Without retirement savings, there's a good chance you'll struggle to keep up with your basic living expenses once your career comes to a close. And if you're thinking of living on Social Security alone, think again -- those benefits will only replace about 40% of your pre-retirement income if you're an average earner, and most seniors need about double that sum to live comfortably.
But new data from GoBankingRates shows that over 12% of Americans 65 and over have less than $1,000 socked away in an IRA or 401(k). The same holds true for over 8% of workers between the ages of 60 and 64.
If you're in your 60s without much of a nest egg, your opportunities to catch up are pretty limited. But that doesn't mean you need to resign yourself to a cash-strapped retirement. Instead, you can make the following moves to improve your financial picture.
1. Cut back on spending in a very big way
Depending on how far along in your 60s you are, you may have another five years or so left in the workforce. And if you're willing to slash your spending during that time to bank as much money as possible, you'll have more financial flexibility once you retire. For example, socking away $1,000 a month during that time frame, and investing it an average annual 4% return, which is somewhat conservative, will leave you with $65,000 in retirement savings. Compared to $0, that's looking up.
Of course, you will need to consider some pretty extreme choices to free up that amount of money, especially if you're used to saving nothing. That could mean spending far less on entertainment, giving up travel, or even downsizing your home if moving is feasible. But the more of an effort you make, the more savings you stand to accumulate.
2. Make plans to work longer
If you're without savings in your 60s, you may need to get on board with the idea of working longer than expected. And doing so can help you in a couple of regards.
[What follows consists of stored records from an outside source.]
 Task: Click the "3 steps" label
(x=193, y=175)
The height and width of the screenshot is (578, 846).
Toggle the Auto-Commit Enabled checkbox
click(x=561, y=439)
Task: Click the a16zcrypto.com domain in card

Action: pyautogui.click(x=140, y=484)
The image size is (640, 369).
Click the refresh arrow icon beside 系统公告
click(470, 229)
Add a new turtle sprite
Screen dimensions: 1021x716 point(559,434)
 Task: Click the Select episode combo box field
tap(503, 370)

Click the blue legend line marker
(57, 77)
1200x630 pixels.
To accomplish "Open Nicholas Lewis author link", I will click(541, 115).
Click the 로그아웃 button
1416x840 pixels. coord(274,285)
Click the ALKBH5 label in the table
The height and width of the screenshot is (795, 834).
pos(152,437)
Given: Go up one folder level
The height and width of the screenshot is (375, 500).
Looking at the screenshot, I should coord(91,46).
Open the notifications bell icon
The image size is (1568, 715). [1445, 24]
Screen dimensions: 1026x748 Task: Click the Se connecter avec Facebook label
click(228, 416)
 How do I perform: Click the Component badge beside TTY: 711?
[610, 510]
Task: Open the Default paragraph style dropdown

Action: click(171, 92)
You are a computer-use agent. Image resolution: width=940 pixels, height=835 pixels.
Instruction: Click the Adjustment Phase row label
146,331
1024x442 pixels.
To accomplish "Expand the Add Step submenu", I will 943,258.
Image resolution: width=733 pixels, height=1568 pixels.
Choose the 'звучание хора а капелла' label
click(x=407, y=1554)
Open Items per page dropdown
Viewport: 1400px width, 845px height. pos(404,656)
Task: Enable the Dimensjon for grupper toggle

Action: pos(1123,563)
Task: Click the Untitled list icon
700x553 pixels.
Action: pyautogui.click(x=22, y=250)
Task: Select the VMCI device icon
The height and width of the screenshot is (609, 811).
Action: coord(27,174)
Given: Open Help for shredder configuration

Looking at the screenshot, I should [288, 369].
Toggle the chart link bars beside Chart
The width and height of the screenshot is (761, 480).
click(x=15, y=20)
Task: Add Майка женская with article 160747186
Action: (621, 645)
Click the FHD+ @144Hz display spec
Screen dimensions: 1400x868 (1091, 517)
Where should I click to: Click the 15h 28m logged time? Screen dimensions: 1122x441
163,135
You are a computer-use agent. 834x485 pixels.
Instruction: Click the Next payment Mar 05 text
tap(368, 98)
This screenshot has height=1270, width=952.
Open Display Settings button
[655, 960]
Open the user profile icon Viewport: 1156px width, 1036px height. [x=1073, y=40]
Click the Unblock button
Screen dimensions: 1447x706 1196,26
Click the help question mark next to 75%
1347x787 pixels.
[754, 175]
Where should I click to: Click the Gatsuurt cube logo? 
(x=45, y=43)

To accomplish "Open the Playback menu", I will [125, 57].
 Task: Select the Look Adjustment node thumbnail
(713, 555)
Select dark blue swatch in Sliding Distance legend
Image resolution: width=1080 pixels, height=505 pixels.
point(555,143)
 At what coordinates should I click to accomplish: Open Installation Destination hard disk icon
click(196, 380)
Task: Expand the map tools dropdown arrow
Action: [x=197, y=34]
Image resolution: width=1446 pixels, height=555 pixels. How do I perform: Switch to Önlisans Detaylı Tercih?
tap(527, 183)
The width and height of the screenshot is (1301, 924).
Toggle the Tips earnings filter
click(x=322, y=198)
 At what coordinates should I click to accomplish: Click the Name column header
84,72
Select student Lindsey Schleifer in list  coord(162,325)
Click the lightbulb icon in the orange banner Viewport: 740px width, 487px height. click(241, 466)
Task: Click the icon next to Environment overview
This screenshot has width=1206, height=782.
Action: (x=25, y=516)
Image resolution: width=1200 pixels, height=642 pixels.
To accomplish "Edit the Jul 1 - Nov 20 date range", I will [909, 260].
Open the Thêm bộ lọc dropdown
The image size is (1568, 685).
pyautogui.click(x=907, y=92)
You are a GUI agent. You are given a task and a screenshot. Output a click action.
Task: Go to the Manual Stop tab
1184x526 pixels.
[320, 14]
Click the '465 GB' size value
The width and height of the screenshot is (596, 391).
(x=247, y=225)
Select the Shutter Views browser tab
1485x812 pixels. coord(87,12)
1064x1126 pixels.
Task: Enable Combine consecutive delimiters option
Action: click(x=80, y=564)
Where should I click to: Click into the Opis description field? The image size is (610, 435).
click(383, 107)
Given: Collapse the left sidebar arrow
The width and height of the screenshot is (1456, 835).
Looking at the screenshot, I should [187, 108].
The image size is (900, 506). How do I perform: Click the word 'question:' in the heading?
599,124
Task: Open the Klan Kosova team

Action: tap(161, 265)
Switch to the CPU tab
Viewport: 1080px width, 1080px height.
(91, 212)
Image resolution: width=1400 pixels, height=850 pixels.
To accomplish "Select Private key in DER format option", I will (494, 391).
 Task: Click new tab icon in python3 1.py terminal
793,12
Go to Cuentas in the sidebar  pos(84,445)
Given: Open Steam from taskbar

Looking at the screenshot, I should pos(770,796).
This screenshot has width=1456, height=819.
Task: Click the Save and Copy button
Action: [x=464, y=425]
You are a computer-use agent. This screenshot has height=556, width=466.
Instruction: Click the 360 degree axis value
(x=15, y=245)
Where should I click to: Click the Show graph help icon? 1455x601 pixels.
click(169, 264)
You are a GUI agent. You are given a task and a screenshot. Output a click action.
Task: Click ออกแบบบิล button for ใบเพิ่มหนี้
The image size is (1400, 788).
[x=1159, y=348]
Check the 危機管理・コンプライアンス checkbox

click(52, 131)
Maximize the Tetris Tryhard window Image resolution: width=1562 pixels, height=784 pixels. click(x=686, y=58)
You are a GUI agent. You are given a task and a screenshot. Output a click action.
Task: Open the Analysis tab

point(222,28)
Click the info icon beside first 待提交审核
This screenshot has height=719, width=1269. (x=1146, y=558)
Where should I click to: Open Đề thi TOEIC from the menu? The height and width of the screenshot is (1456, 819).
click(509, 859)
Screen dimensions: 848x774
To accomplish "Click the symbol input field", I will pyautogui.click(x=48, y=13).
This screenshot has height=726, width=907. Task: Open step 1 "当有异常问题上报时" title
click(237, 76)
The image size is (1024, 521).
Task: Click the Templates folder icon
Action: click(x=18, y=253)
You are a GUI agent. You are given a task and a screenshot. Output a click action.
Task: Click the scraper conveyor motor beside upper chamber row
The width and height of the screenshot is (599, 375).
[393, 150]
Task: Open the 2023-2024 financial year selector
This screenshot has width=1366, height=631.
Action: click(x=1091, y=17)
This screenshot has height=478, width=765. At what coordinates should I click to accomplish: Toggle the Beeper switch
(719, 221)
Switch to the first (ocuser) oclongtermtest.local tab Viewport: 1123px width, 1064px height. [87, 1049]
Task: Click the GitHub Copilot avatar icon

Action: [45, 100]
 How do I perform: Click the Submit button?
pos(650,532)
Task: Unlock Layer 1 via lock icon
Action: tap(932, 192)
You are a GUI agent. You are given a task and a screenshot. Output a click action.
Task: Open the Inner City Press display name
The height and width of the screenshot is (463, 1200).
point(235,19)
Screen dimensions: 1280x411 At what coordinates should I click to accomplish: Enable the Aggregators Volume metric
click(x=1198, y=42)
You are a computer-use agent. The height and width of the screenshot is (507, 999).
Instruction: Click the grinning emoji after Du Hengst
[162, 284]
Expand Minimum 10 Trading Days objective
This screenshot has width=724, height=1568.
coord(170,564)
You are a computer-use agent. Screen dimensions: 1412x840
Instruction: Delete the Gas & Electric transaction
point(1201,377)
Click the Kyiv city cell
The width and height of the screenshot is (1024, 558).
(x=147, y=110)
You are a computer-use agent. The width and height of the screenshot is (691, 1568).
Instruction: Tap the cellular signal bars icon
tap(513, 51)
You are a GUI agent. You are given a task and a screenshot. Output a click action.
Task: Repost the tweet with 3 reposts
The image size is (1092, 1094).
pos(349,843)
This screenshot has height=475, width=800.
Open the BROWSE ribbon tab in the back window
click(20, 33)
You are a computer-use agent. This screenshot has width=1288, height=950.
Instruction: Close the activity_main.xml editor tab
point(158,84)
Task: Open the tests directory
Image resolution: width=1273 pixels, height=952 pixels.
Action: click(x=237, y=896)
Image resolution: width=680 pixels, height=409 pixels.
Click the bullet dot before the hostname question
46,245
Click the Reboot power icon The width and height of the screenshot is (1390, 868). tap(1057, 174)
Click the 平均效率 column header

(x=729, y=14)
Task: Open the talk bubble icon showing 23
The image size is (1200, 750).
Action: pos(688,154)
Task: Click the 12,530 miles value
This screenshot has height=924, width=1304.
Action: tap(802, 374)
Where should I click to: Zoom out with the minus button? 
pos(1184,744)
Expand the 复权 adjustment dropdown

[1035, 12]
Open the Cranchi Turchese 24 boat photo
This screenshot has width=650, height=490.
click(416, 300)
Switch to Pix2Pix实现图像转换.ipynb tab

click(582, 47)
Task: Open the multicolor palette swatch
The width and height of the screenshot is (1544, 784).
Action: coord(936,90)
First, spending an extra few years in the workforce will make it possible for you to save even more. In the above example, saving $1,000 a month for five years at an average annual 4% return resulted in $65,000 in savings. But if you do the same for seven years instead of five, you'll end up with $95,000. Make it eight years, and you're looking at just over $110,000.
Working longer might also serve another important purpose -- allowing you to hold off on claiming Social Security. You're entitled to your full monthly Social Security benefit once you reach full retirement age, which, depending on your year of birth, is 66, 67, or somewhere in between. But for each year you delay benefits past full retirement age, up until age 70, they'll increase by 8%, and that boost will remain in effect for the rest of your life. And while you shouldn't plan to live on Social Security alone, you should try to increase your monthly benefits if you expect them to be your primary source of retirement income.
Now you may be willing to extend your time in the workforce, but don't get complacent on the job, because the last thing you want is to be forced out of employment before you're ready. Instead, keep your skills current, and continue to network so that if your job is compromised, you have options for finding work again quickly.
3. Get a second job
When you're in your 60s and hold down a full-time job, doing work on the side might seem impossible (or at least undesirable). But here's the reality: If you're without a nest egg, you may have no choice but to obtain part-time work once you retire, and if you establish a side gig prior to leaving your main career behind, it could make that transition much easier. Furthermore, if you hold down a second gig while also working full-time, you'll have the opportunity to save all of your earnings from it in your IRA or 401(k).
There's no getting around it: Reaching your 60s with no retirement savings is a pretty bad situation to be in. But rather than assume all is lost, concentrate on the above moves instead. You may find that individually or collectively, they save you from a cash-strapped existence during your golden years.